The thing is that I can’t get more than 1,000 bunnies at the same time.
Obviously I’m doing something wrong, but I have no idea what.
I have a tile sheet with two images, the background grass and the bunny.
Two sprites, one for the world and one for the GUI.
And two text fields, that are child of the gui sprite.
I create the tile rects for each image, set the stage quality to low, format texts, blah blah, and added one enter frame event.
In the enter frame I get the delta time using Lib.getTimer(). Then maybe create some bunnies, and move them.
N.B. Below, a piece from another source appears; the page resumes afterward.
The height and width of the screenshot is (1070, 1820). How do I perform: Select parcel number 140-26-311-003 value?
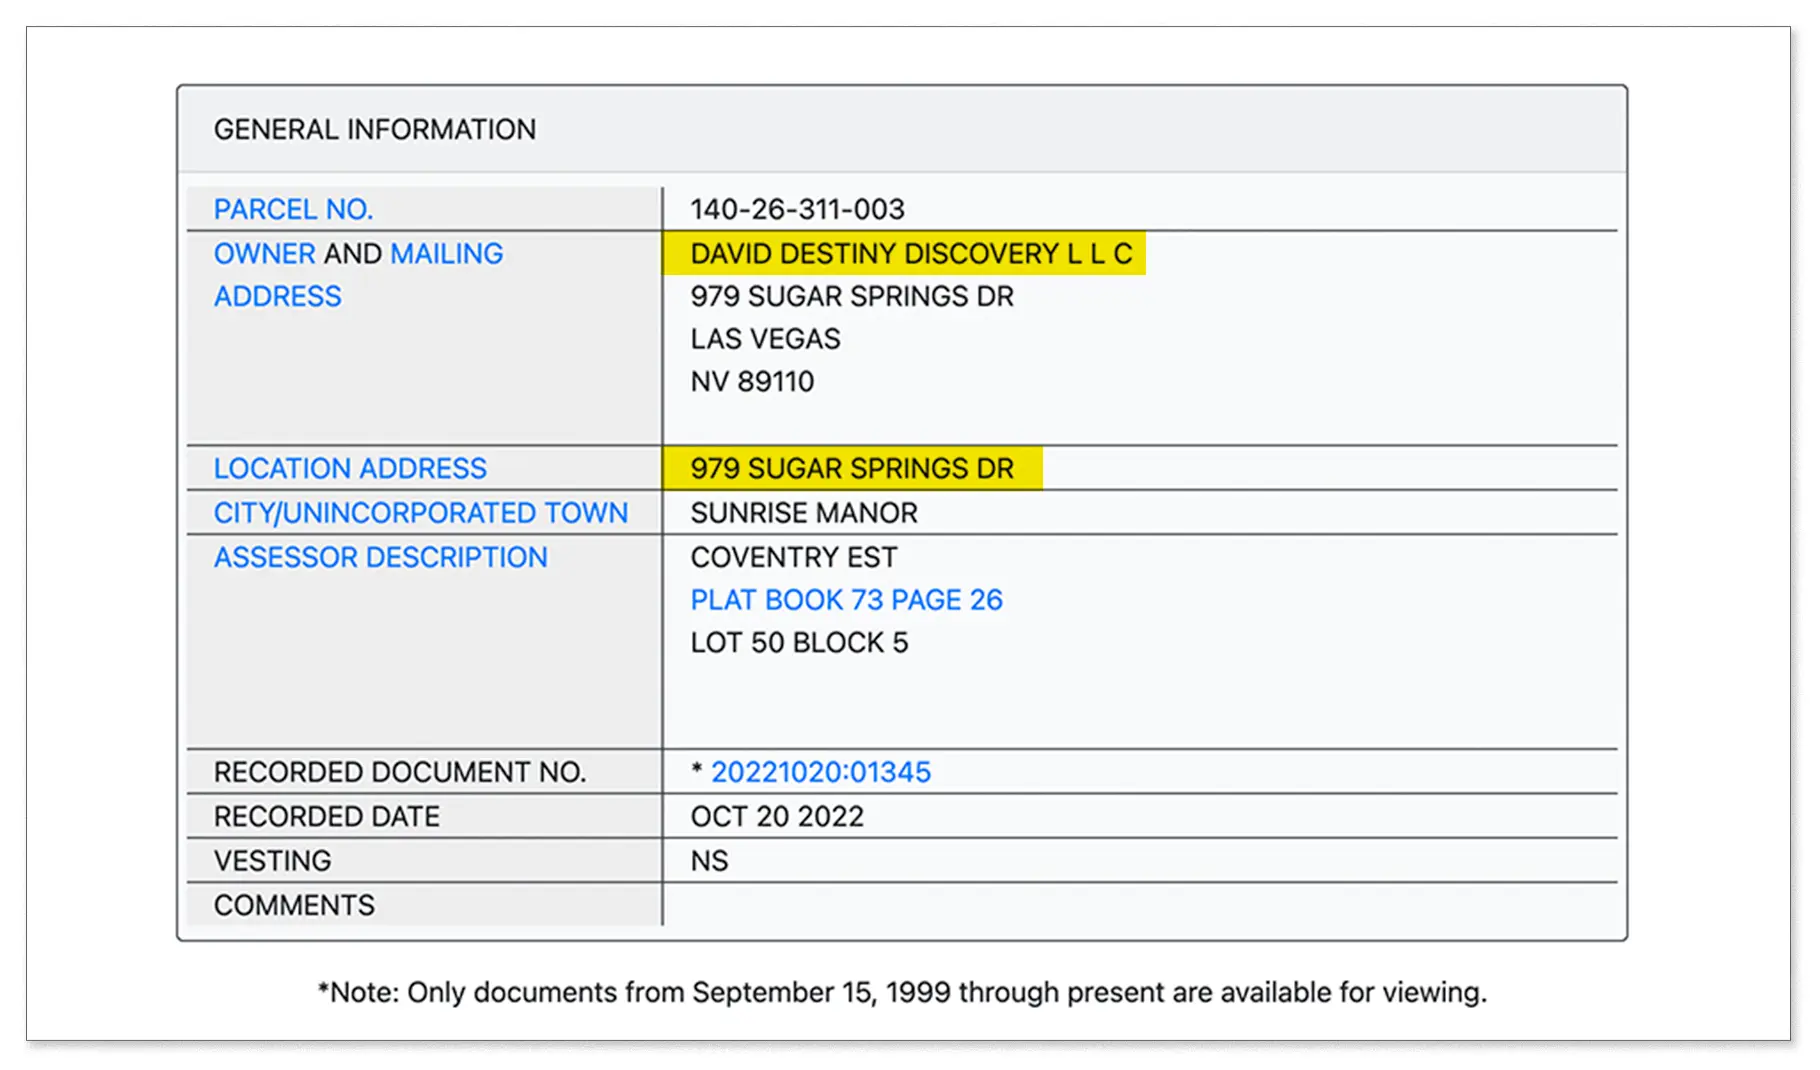797,209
Finally I add all grass data than then bunny data into an Array, clear the world.graphics and in one call draw all tiles of bunnies and grass. And update the text to show current fps and amount of bunnies.
Hard to tell without seeing all the code, but you might have an issue with GC thrashing. Only way to know for sure is to profile the app, but recreating an array with thousands of elements per frame (listoftiles and Bunnies.draw()) could be the issue. Look at how the tilelayer lib handles the drawList.
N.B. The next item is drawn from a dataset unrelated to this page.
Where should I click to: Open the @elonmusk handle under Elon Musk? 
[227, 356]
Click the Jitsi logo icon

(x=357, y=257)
Here is all the code, is pretty short actually. http://imageshack.com/a/img673/2342/u3OWIs.jpg
Mmm. Now that I think about it, it’s probably not the best order, main is in the centrer.
Main is not full, but the other things are initializations and boring configurations.
For what I can see, the rendering is killing it, takes half the time.
Garbage collector is high, but only not that high.
Anyway, I will create a DrawList class to reduce garbage collection and the time of bunnies.Draw (specially that concat) and come back to tell how it was.
You can also openfl create BunnyMark to duplicate a BunnyMark sample, comment things in the main class to change the type of test, the drawTiles test should perform the best on native targets
I just try it. The batched version of drawTiles was indeed the fastest with 22,000 bunnies.
I took out the pirate, the alpha, the scale and the moving background.
For flash target the fastest was copyPixels with 2,500 bunnies.